**Attività**
1. Trascrivi dal brano sul crollo dei reati e sull'usura la parte che si apre con le parole contenenti "Guardie di finanza esaminano dei documenti. (voce.com.ve)" e si chiude con "mani sull’economia legale.".
2. Riprendi il brano sul crollo dei reati e sull'usura e proseguilo a partire dall'ultima frase riportata.

**Brano**
+---+
Crollo dei reati con lockdown, ma è allarme usura

Guardie di finanza esaminano dei documenti.
Guardie di finanza esaminano dei documenti. (voce.com.ve)

ROMA. – Prosegue il crollo dei delitti con il lockdown: -66% dall’1 al 31 marzo (68.069 contro i 203.723 dello stesso periodo del 2019). Ma aumenta l’usura (+9,1%), proprio uno dei reati-spia che segnalano i tentativi delle mafie di mettere le mani sull’economia legale.

Il fatto è stato analizzato al Viminale nel corso della riunione del Comitato nazionale per l’ordine e la sicurezza pubblica, presieduto dalla ministra Luciana Lamorgese e che ha visto seduti allo stesso tavolo i vertici delle forze di polizia e dell’intelligence.

Il meccanismo è ben chiaro: l’emergenza Coronavirus e la conseguente interruzione dei flussi di liquidità strozza tante famiglie ed attività commerciali; in molti si rivolgono così a chi non è mai in crisi di liquidità, le organizzazioni criminali.
+---+
**Voci estratte**
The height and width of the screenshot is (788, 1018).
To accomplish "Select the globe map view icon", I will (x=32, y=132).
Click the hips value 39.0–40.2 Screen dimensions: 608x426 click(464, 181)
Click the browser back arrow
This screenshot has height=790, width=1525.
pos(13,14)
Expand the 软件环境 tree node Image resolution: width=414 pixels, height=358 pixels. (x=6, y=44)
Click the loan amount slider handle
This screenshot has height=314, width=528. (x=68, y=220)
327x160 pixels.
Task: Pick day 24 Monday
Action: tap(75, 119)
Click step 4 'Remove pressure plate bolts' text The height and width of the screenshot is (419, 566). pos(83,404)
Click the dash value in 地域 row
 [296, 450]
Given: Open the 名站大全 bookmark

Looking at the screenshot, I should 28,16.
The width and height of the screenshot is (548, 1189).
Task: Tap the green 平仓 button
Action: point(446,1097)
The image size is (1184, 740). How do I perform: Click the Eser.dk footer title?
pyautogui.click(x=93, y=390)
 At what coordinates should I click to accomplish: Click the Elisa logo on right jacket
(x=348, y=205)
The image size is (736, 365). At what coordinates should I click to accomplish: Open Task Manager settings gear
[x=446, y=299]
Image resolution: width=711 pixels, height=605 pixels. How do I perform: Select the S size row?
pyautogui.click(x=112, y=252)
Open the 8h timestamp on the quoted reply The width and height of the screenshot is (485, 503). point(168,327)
+---+
**Risultati**
1.
Guardie di finanza esaminano dei documenti. (voce.com.ve)

ROMA. – Prosegue il crollo dei delitti con il lockdown: -66% dall’1 al 31 marzo (68.069 contro i 203.723 dello stesso periodo del 2019). Ma aumenta l’usura (+9,1%), proprio uno dei reati-spia che segnalano i tentativi delle mafie di mettere le mani sull’economia legale.

2.
Prestando soldi a chi difficilmente potrà poi restituirli, queste ultime si appropriano di aziende e negozi.

La ministra Lamorgese l’11 aprile ha inviato una direttiva ai prefetti sottolineando “l’esigenza di rafforzare la tutela dell’economia legale dagli appetiti criminali, precludendo spazi di agibilità che potrebbero aprirsi in questo contesto difficile e in quello che ci attende”.

Ed il dato sull’aumento dei reati da usura indicano che l’allarme è fondato e va monitorato con grande attenzione, è stato confermato alla riunione di oggi. Preoccupano anche gli ingenti flussi statali e europei stanziati per avviare la ripresa del Paese. In questa fase, è l’allerta del Viminale, “l’intero circuito produttivo e commerciale è esposto al rischio di infiltrazione da parte della criminalità organizzata”.

Uno scenario che “può favorire dinamiche corruttive e rapporti illeciti tra imprenditori, funzionari pubblici e organizzazioni criminali”. Le due necessità da contemperare sono quelle di assicurare la tempestività delle erogazioni agli italiani in difficoltà, garantendo però che i fondi mobilitati non finiscano in mani criminali. Il problema è bene presente anche il procuratore nazionale antimafia, Federico Cafiero de Raho.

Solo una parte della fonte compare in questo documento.